INPUT RECORDS >>
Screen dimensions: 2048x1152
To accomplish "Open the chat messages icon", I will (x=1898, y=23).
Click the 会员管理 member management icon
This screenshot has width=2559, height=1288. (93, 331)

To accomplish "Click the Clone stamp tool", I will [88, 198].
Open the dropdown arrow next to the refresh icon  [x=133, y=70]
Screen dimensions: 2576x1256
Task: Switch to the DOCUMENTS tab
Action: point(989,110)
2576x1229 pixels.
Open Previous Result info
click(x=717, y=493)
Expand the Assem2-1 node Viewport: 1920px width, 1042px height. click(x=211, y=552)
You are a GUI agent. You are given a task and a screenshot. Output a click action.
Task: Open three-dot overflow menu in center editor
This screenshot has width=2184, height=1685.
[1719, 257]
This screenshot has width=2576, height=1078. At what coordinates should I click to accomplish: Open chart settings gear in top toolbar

EXERCISE AIM >> Once you have read the data, reproduce all of it exactly.

RESPONSE BOX >>
Screen dimensions: 2048x1152
To accomplish "Open the chat messages icon", I will (x=1898, y=23).
Click the 会员管理 member management icon
This screenshot has width=2559, height=1288. (93, 331)

To accomplish "Click the Clone stamp tool", I will [88, 198].
Open the dropdown arrow next to the refresh icon  [x=133, y=70]
Screen dimensions: 2576x1256
Task: Switch to the DOCUMENTS tab
Action: point(989,110)
2576x1229 pixels.
Open Previous Result info
click(x=717, y=493)
Expand the Assem2-1 node Viewport: 1920px width, 1042px height. click(x=211, y=552)
You are a GUI agent. You are given a task and a screenshot. Output a click action.
Task: Open three-dot overflow menu in center editor
This screenshot has width=2184, height=1685.
[1719, 257]
This screenshot has width=2576, height=1078. At what coordinates should I click to accomplish: Open chart settings gear in top toolbar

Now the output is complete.